Even though GDDR5 existed in 2012, it wasn't cheap enough to use in mass market graphics cards then.
The NVidia 640 is a mass market version of the workstation NVS 510.
According to Dell...
NO.
Same basic graphics engine, but appears to be a different part number. (Possibly because NIB it comes with different adapters, or because it’s the prior version, or, both?)
They can be found used singly for $23. I bought 4 of the GDDR3’s for $17 ea. recently (with shipping included and both full and low profile brackets supplied!), but am intrigued that maybe there’s a GDDR5 version.
Well, THAT’s interesting because that spec shows DDR3, and everything I’ve found for the NVS 510 is GDDR3. Huh.
Oh - haha - I just went back to the listing and it’s been revised to “GDDR3”. I guess that answers THAT question!
Darn, with 2GB of GDDR5 it would have been a steal @ $23!
Yeah, explained that way, it makes sense.
Thx.
Thanks, All!
I do graphics engineering as a profession, and typically get the latest workstation card under $3k.

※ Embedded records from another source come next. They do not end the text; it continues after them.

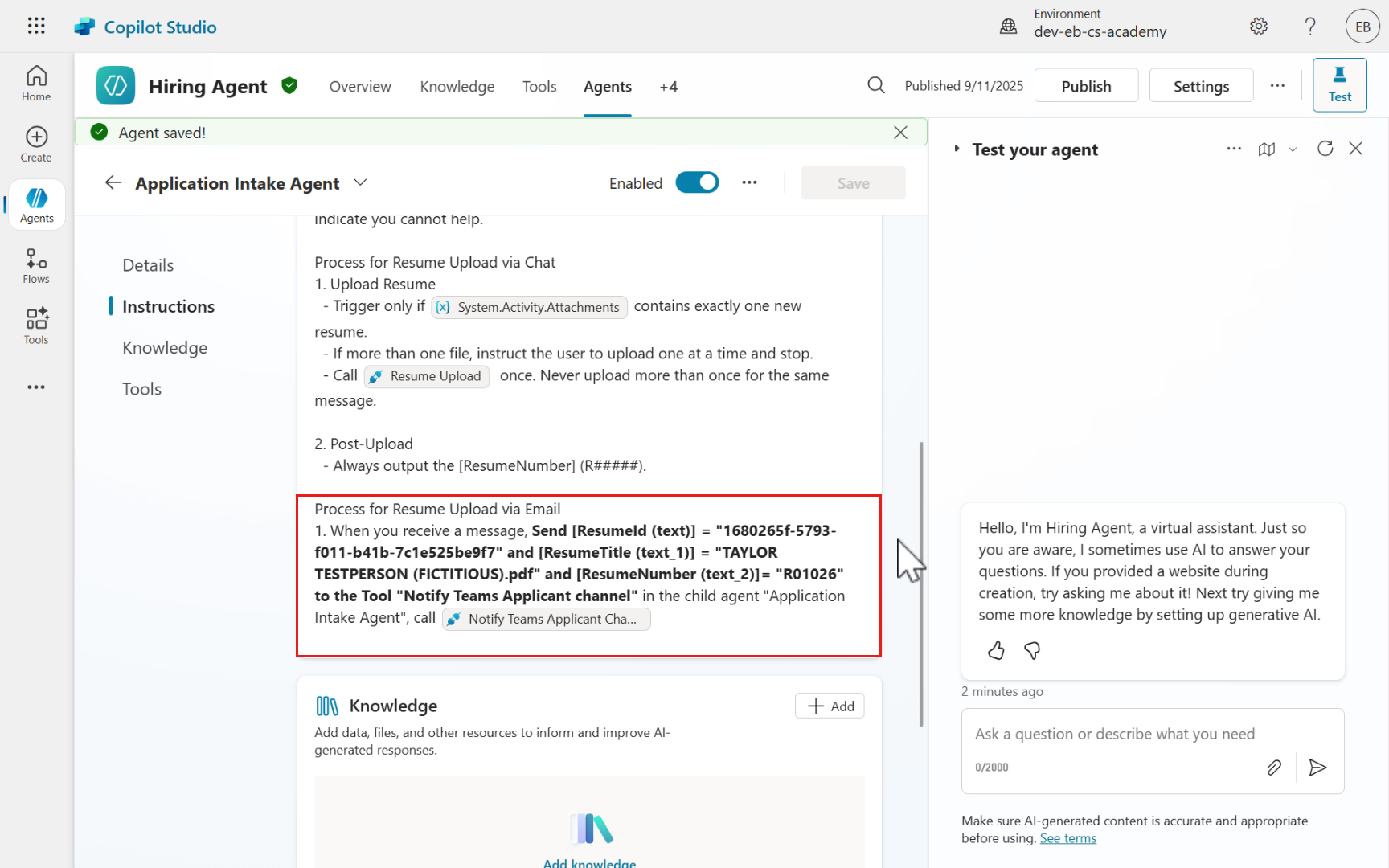The height and width of the screenshot is (868, 1389).
Task: Open the Flows page in sidebar
Action: [x=36, y=266]
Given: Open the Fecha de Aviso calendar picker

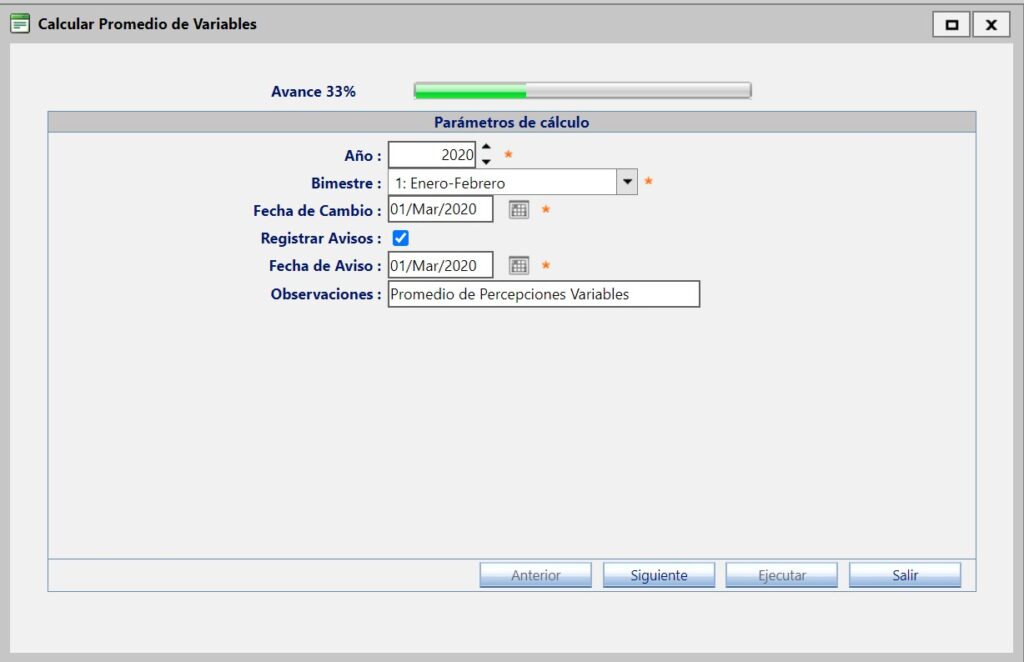Looking at the screenshot, I should (x=518, y=266).
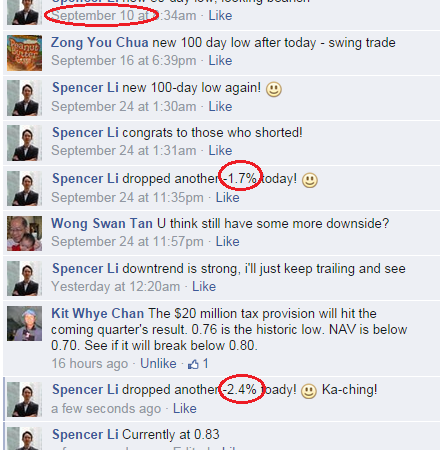Click the smiley after 'dropped another -1.7% today!'
The width and height of the screenshot is (440, 450).
(310, 180)
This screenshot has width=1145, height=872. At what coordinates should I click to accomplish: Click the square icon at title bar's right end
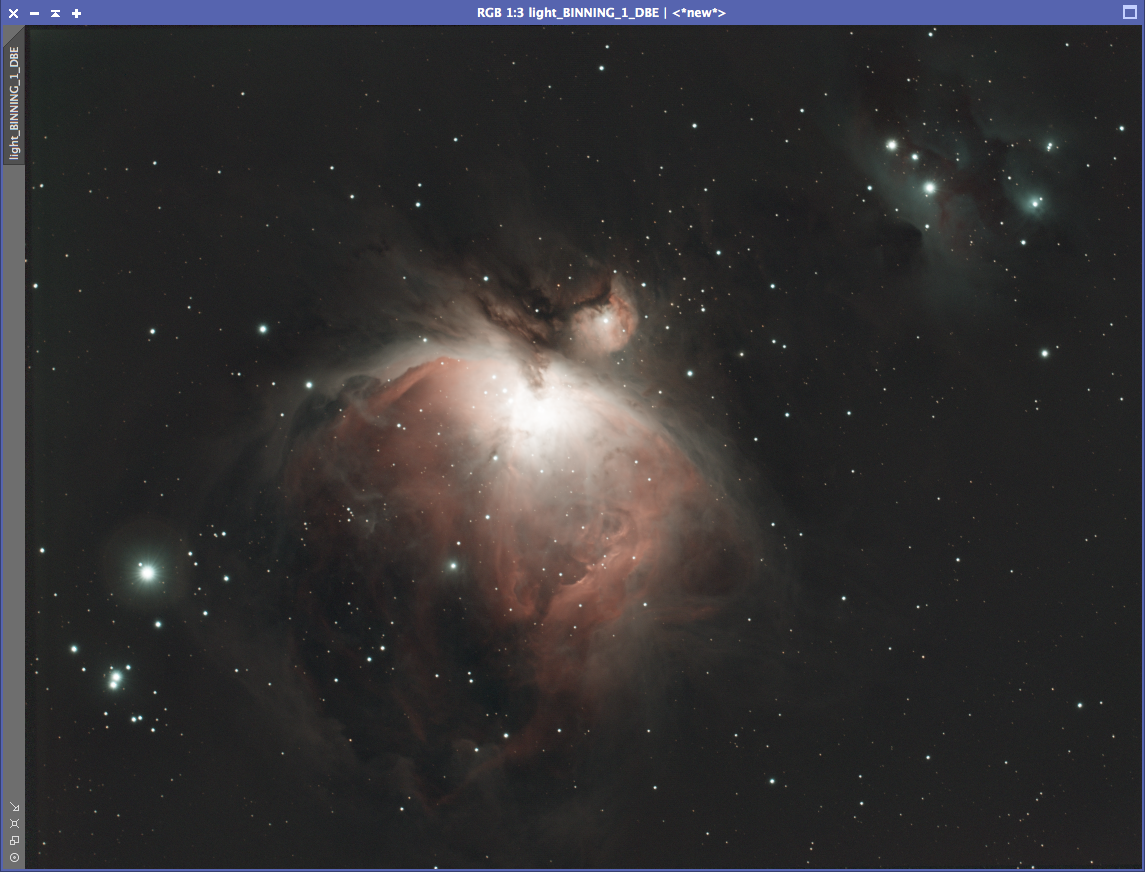[x=1130, y=13]
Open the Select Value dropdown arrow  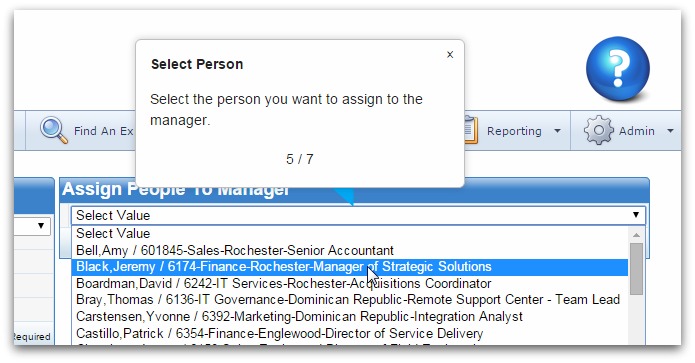coord(636,215)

I’ll do this every 5 years.
Evaluating performance is not an easy task. Host capabilities and performance can give the best cards the worst experience. Ultimately, your apps matter most — are you gaming, are you crunching numbers, are you doing graphics...

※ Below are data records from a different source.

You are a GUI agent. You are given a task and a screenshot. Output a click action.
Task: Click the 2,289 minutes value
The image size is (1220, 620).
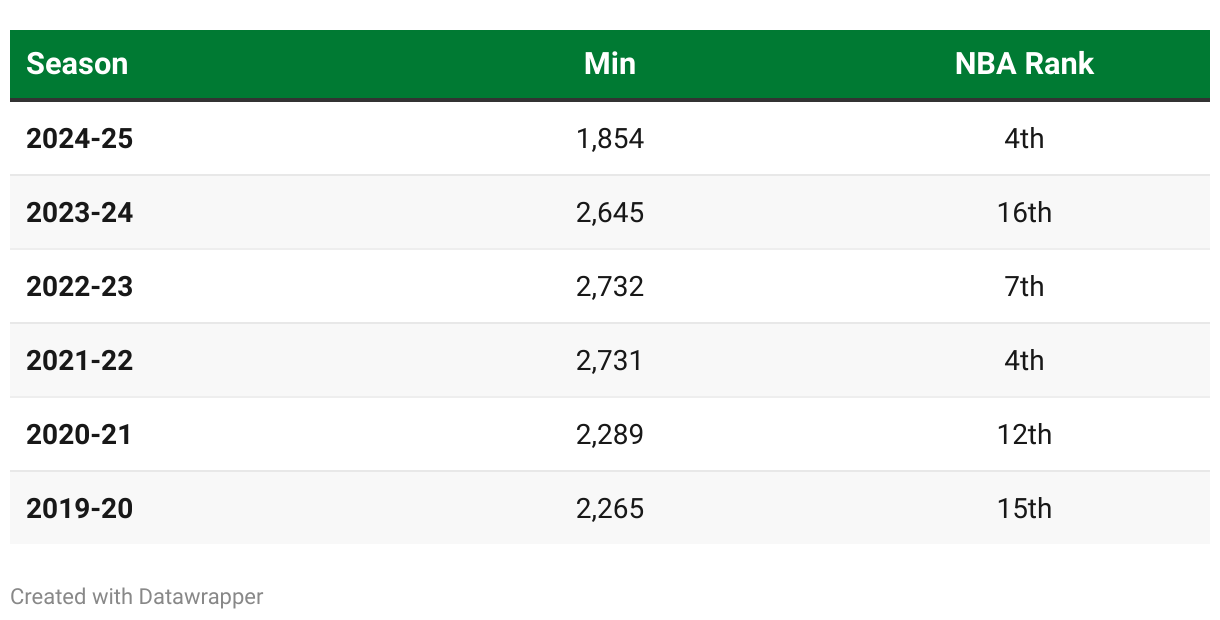pyautogui.click(x=610, y=435)
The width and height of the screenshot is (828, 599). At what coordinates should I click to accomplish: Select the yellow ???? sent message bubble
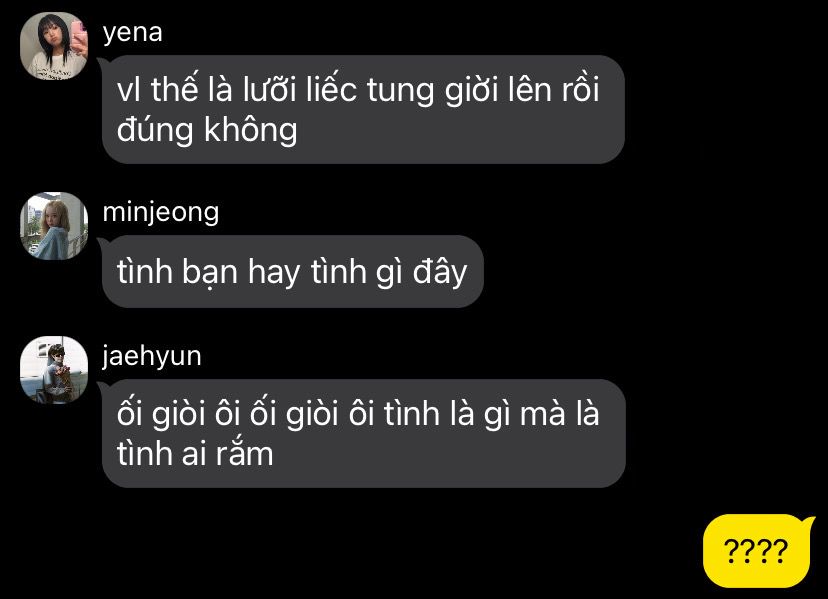[x=757, y=551]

I get the sense you’re talking about low-risk expenditures, and you’re interested in some technical guidance. While I know a lot about my profession, I can’t keep up with technical specs and capabilities of the h/w. If you’re spending less than $100, I wouldn’t worry about making a potentially bad purchase.
Good luck!
I’m a tech geek, but the whys don’t matter, at least according to your post.
If the true specs are a deal killer, well...
What on Earth are you talking about? I am just puzzled that Dell shows DDR3 when the other sources I found show GDDR3 - which should make a performance difference, right?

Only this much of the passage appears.